I stop plucking for pieces of tissues that my hands recognize. This cat is a mess, she's going to blow my pace. I look for a volunteer, a volunteer who can make a decision.

"Close her up, and move on to the next."

Needle drivers, suture, thumb forceps, sew, sew, sew, close up the belly, make it look pretty and the lifeless body goes to the next station in the assembly line.

Four months pass, and a call is placed to the rescue.

"We adopted Diamond from you a few months ago, she has been acting like she is in pain, yelling, screaming, meowing, there is something wrong with her."

They relay the message to me. "Crap, I guess that right ovary is still in there?"

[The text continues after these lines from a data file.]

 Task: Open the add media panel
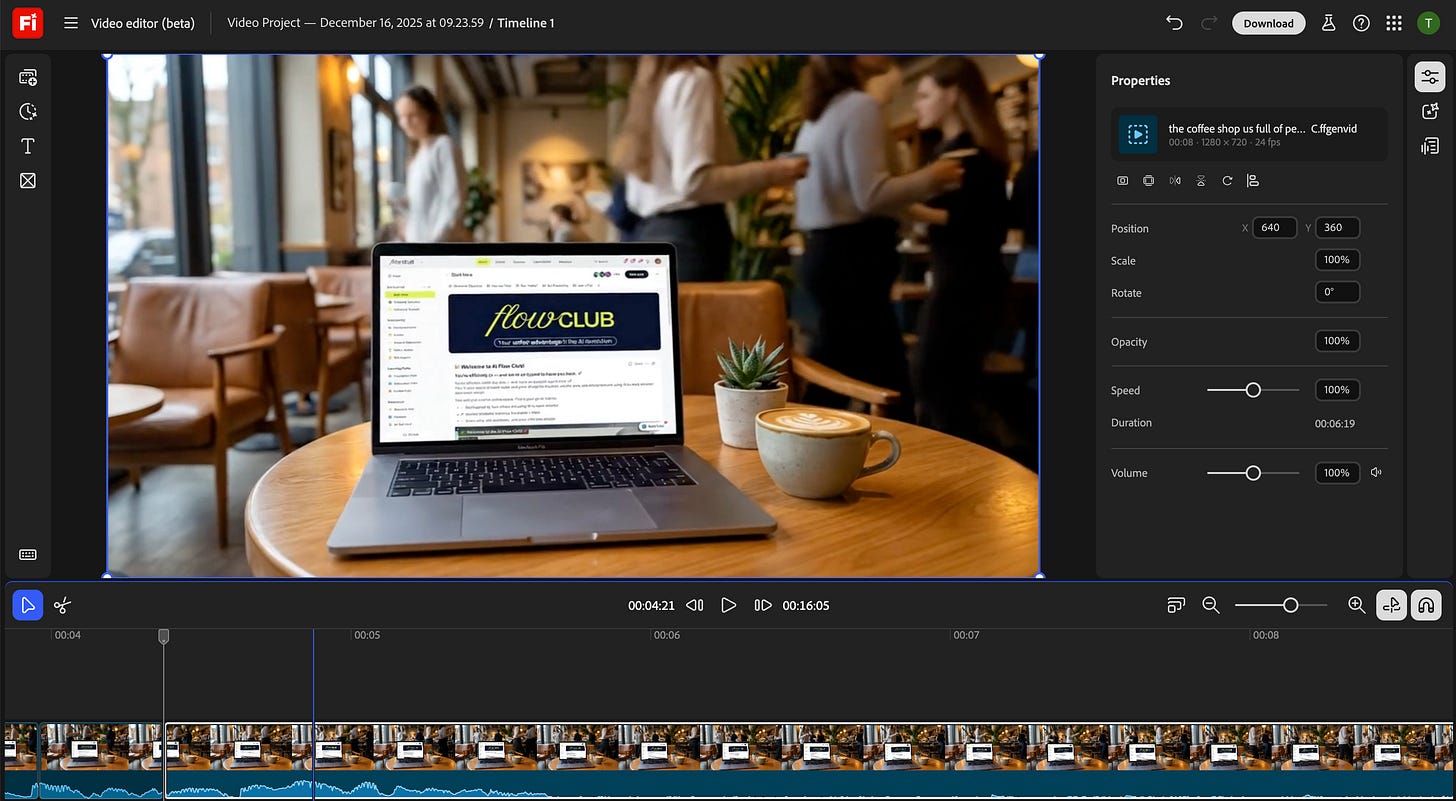[27, 76]
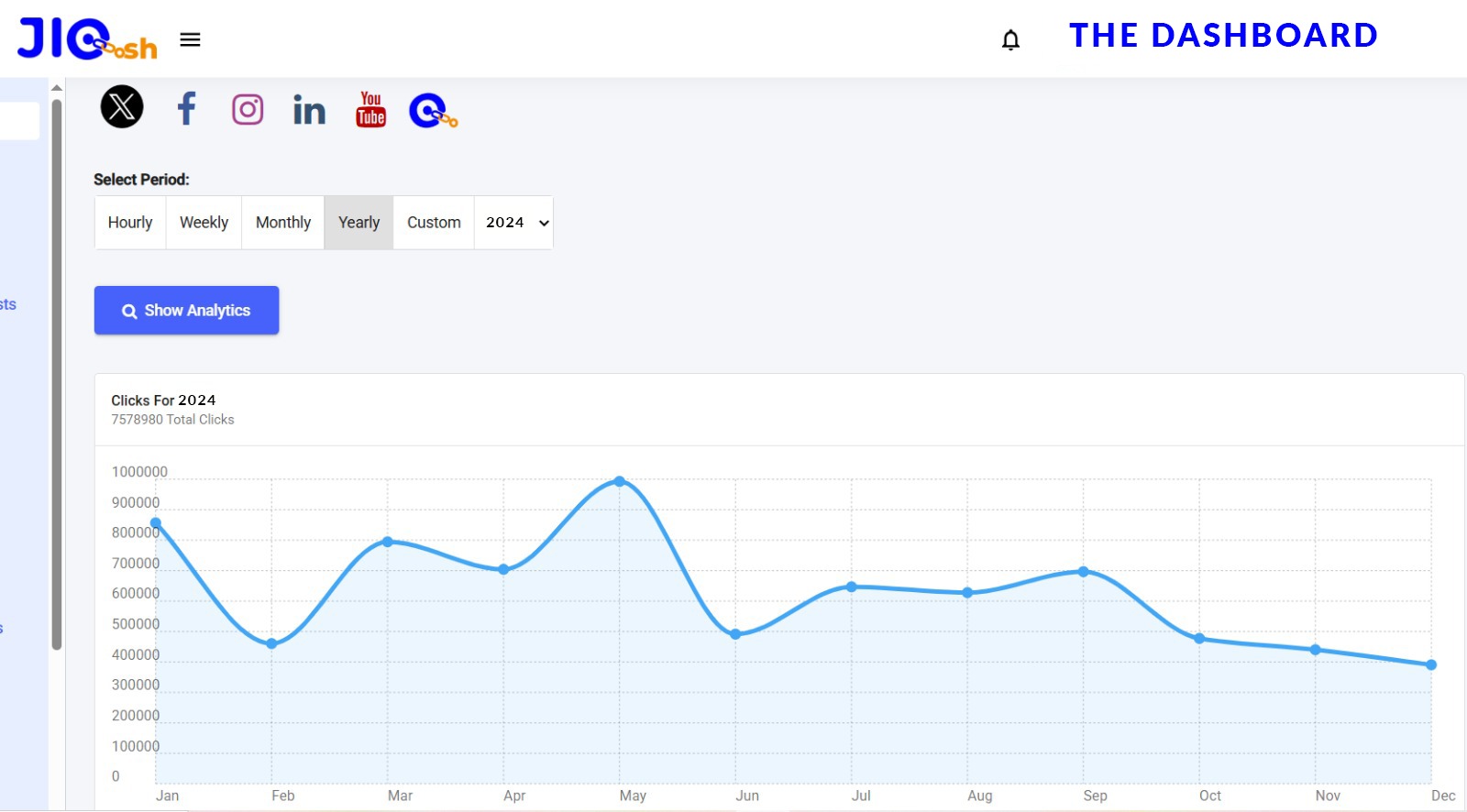1467x812 pixels.
Task: Click the sidebar vertical scrollbar
Action: [x=57, y=367]
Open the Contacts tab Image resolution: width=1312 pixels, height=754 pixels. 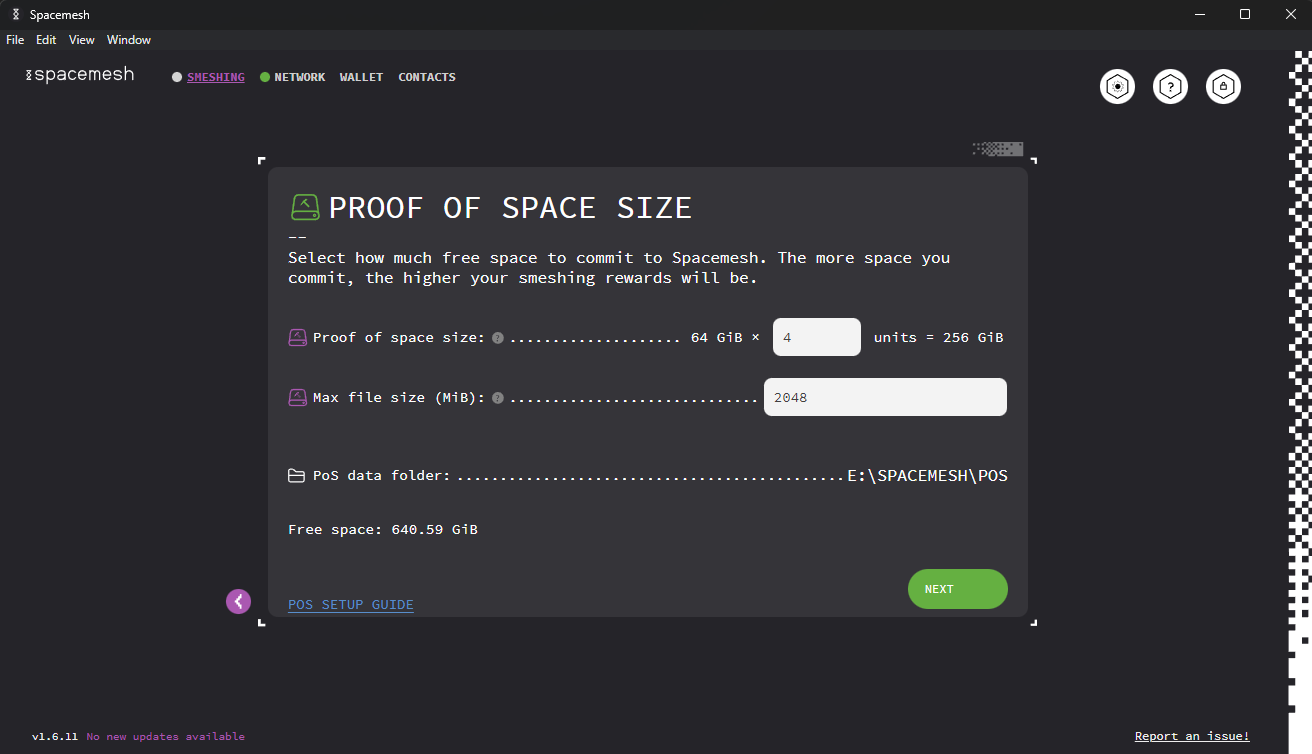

Tell them to bring her back we will go in and take a look for it.

Attempt Number 2;
Diamond arrived a few days later. She had been out of heat for as many days. We re-scheduled her surgery. I explained that I was already going fishing for a needle in a haystack, the needle is a lot bigger if she is in heat. So we will wait for her needle to amplify.

Attempt Number 3;
Diamond sat in the surgery cage waiting for her number to be called. When it was her time on deck we opened her cage and the devil erupted out at us.

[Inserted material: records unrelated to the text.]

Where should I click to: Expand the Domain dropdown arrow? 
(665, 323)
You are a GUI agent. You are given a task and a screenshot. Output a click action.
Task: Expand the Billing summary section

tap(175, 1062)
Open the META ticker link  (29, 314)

Talk about hormonal, this girl was ANGRY! I now knew why her parents were a little worried about her erratic behavior.

Once again Diamond lay on the stainless steel table. Once again I went on a fishing expedition in her belly.

There it was again a conglomeration of coagulated curiosity. All jumbled and jelled together.

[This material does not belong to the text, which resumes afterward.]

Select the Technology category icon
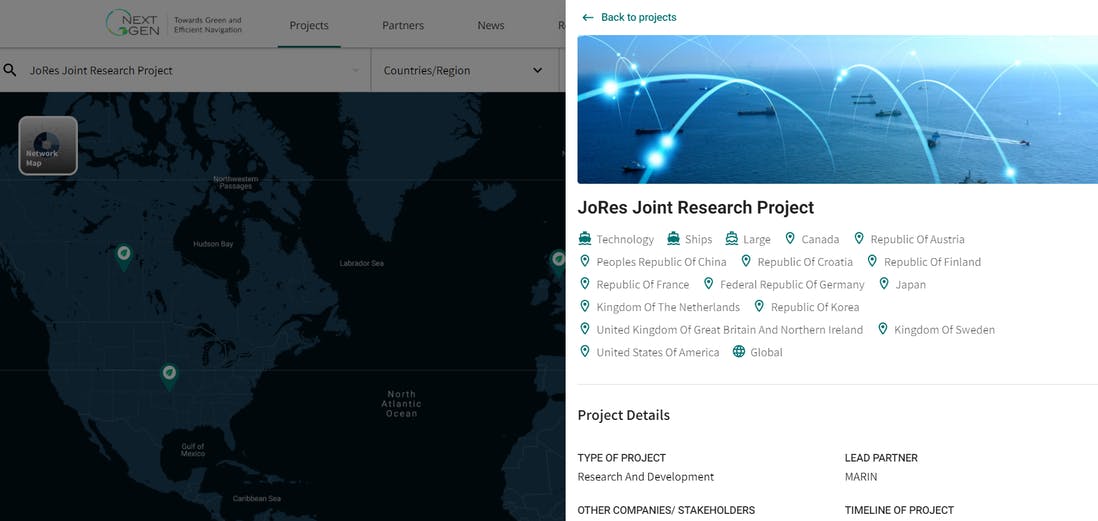 coord(585,239)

I picked, parted, fumbled,,,, I opened the incision larger, I pulled out anything not tied to something else..

Finally there it was a tiny cystic bubbly thing about half the size of a pencil eraser buried in tissue that it shouldn't be. All nestled by itself in the bottom of an intricate network of tissue.

How had she been shot so many times and not been injured? One of those BB's had penetrated her abdomen, severed the ovary from its stem and caused it to adhere to everything else surrounding it.

As I held her presumed ovary in my fingertips I debated. How could she be so lucky to survive gunfire, and me be facing not being able to fix her?

"Crap," of course it was a Friday, we close early, and this mess needed about three hours more than I had to dedicate to it.









I gloved out of surgery and placed a call to her parents. I was worried about jeopardizing the glued pieces of colon, intestines, pancreas and omentum.

We agreed that the difficulty of Diamonds surgery wasn't worth the cost of losing her. They felt that as long as she "wasn't in pain they could live with the hormonal outbursts."

I closed her up again.





A few days later Diamond was back at the office.

Her family was concerned about her incision. I was losing sleep about her attitude.

I had spent the last days thinking that I had made a mistake, I should have spent the three hours in surgery. I should have helped make her life better, her house quieter, and her family love her more?

Oh, the guilt.



I called my friend to ask his advice.

I had done the surgery for free, both times. He told me I had done enough. It was their decision now. I should refer her surgery, I should walk away with a light heart.

I wasn't and I couldn't.



"If she was my cat i would remove the ovary." I said to her family.

"But? Isn't it risky?" they worriedly replied.

"Well, it might be, but if you don't she will be going into heat, and I am worried about your sanity with a screaming cat who hisses and might even lash out at you, and you have small children,,," My mind had been racing with every sort of worst case scenario. I was afraid that Diamond would be back on the street, or abandoned at the shelter. I had seen her, she was vicious.

Her mom paused. "No, we love her, she is a part of our family. We will never abandon her, and we love her just the way she is."